How to improvise


Dear Artist,

“For an artist, greatness happens when you can take something organized and make it feel like it was improvised,” says dance teacher Helena St. Rogers in the drama series, Pose. In painting, you may wonder how to do this without ending up with an aimless jumble. Improvisation, the act of composing without a plan, unfurls in real time but rests on an armature of known structures and experiences, with the goal of getting to a breakthrough. Just as a jazz musician takes a solo over a grid of eight or twelve bars, your improvisation should have a beginning, middle and end. “I will keep playing until I get something interesting going and manage to reach some kind of climax before I end my solo,” says American vibraphonist Gary Burton. Gary also recommends starting strong. An exclamatory phrase, he says, introduces your style and serves as a jumping off point for the development of your ideas.

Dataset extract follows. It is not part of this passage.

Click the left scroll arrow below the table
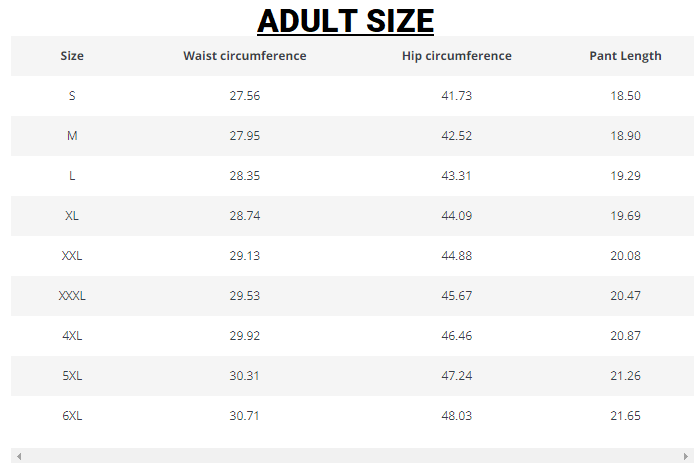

1957 - PH-957 oil on canvas 92 1/2 x 108 inches by Clyfford Still (1904-1980)

1957 – PH-957
oil on canvas
92 1/2 x 108 inches
by Clyfford Still (1904-1980)

Improvisation needs to be nothing more than a series of experiments. Set out a dozen prepared grounds and, without planning anything, drop, lay or drag your brush as if you were attacking a solo, knowing your band is holding it down behind you. The secret is to avoid meandering around while waiting for inspiration, but to instead hit hard with something exciting enough to play with and expand upon for a few minutes.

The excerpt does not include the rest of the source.